» **Goal**: Retype the lines from the one containing "Task: Collapse the" through the one containing "pyautogui.click(x=199, y=18)", keeping every character as it appears.

» **Dataset excerpts**:
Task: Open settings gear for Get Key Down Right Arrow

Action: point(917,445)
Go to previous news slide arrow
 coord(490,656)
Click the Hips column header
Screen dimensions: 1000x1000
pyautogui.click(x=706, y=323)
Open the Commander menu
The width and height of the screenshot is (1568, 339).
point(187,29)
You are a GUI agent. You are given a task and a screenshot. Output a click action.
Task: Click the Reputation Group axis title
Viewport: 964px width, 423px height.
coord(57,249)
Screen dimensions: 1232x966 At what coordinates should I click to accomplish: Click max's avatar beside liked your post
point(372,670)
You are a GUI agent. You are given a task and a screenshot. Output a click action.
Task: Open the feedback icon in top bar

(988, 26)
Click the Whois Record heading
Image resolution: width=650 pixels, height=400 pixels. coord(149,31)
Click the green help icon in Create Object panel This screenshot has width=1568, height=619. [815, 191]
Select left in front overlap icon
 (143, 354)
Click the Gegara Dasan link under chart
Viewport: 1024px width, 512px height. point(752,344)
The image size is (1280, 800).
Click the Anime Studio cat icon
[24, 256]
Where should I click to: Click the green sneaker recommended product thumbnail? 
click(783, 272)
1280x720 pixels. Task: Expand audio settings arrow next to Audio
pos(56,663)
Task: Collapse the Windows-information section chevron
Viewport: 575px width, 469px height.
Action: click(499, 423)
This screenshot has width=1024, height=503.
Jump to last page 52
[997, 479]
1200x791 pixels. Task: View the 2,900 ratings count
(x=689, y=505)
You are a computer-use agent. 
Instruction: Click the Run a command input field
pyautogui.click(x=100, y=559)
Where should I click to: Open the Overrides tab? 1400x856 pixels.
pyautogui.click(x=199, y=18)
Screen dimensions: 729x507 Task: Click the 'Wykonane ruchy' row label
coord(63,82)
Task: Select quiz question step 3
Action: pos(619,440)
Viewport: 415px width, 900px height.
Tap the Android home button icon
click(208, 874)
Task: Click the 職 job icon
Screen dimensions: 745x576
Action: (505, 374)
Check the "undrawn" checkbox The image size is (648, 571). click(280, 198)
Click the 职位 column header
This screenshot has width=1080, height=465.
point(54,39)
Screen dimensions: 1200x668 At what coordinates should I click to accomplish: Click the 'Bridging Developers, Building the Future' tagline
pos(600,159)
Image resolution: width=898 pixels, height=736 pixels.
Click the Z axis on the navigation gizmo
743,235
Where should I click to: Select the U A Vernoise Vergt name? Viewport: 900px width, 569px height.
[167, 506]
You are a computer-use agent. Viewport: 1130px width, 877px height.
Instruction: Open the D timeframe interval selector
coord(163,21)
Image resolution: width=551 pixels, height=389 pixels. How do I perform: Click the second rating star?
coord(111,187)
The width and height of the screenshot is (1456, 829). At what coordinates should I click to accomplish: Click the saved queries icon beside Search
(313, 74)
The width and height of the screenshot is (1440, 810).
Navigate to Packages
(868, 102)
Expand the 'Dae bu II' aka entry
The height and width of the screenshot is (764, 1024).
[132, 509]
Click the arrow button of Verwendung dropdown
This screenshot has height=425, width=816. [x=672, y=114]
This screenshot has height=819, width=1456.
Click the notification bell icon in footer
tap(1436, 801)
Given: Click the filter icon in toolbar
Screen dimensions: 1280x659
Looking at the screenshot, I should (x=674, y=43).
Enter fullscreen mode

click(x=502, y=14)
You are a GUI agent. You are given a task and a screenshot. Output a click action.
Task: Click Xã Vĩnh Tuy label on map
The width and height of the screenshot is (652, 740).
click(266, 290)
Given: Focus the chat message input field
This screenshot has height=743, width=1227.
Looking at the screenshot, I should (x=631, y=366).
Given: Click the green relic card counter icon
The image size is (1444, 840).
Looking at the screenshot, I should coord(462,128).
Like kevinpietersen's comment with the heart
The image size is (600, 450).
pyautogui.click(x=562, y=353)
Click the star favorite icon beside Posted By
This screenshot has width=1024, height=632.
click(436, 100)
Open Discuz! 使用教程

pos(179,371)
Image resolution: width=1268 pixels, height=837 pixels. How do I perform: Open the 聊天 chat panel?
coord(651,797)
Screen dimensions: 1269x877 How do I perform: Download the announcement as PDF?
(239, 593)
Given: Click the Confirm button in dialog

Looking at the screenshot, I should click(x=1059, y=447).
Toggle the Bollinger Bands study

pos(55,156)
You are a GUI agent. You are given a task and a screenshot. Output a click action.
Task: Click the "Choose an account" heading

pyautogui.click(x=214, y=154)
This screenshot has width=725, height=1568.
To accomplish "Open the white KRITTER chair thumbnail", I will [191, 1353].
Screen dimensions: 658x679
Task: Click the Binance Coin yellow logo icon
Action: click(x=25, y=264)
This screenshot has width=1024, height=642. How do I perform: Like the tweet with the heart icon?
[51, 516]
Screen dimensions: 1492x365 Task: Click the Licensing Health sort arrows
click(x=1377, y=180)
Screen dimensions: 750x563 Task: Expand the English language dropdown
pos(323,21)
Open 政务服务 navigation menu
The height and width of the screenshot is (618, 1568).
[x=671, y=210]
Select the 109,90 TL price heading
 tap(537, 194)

» **Full answer**:
Task: Collapse the Windows-information section chevron
Viewport: 575px width, 469px height.
Action: click(499, 423)
This screenshot has width=1024, height=503.
Jump to last page 52
[997, 479]
1200x791 pixels. Task: View the 2,900 ratings count
(x=689, y=505)
You are a computer-use agent. 
Instruction: Click the Run a command input field
pyautogui.click(x=100, y=559)
Where should I click to: Open the Overrides tab? 1400x856 pixels.
pyautogui.click(x=199, y=18)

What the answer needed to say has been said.